Author and publishing industry expert Jane Friedman recently uncovered a troubling trend on Amazon and Goodreads: fraudulent book listings bearing her name. These counterfeit titles, likely filled with junk or AI-generated content, were resistant to removal until Friedman’s complaints gained traction on social media platforms.

In her blog post titled “I Would Rather See My Books Get Pirated Than This (Or: Why Goodreads and Amazon Are Becoming Dumpster Fires),” Friedman recounted her struggle with these counterfeit books and the challenges she faced in having them taken down. The counterfeit titles had the potential to harm her reputation and the integrity of her work.
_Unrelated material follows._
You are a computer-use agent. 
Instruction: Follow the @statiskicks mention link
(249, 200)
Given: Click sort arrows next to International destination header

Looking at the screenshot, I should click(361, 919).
The proliferation of AI-generated and falsely attributed books is a growing concern in the world of online sales. Scammers exploit Amazon’s algorithms to profit from fraudulent sales, contributing to the issue. In some cases, AI-generated books filled with nonsense have even climbed Kindle bestseller lists. Friedman, an author of 10 books, expressed worry that these fake titles would tarnish her reputation, especially as customers could mistake them for her authentic work.

Friedman shed light on the complex process authors must navigate to address this problem. Removing false attributions requires reaching out to volunteer “librarians” on Goodreads and engaging in group discussions to request the removal of illegitimate books. Even then, the process is not straightforward, and there are no guarantees of timely removal.

Friedman’s ordeal highlights the difficulties authors face when trying to protect their names and works online. She is not alone in this struggle, as other authors shared similar experiences of impersonation and misattribution on both Amazon and Goodreads. Many authors find themselves frustrated by the lack of effective measures to combat this issue.

The challenge also extends to Amazon’s handling of the problem. Friedman’s attempts to have the fake titles removed from her author profile on Amazon were met with requests for trademark registration numbers. When she lacked such trademarks, the case was closed without resolution. While the fraudulent titles were eventually taken down after the story gained attention, the incident underscores the broader issue of author impersonation on major online platforms.

Authors and industry professionals are calling on Amazon and Goodreads to implement better safeguards against fraud and misattribution. The prevalence of fake books raises questions about the platforms’ responsibility to protect both authors and customers from misinformation and fraudulent listings.

Friedman’s plea is clear: “We desperately need guardrails on this landslide of misattribution and misinformation. Amazon and Goodreads, I beg you to create a way to verify authorship, or for authors to easily block fraudulent books credited to them. Do it now, do it quickly.” As the battle against fake books continues, the need for transparency and accountability in the digital marketplace becomes ever more apparent.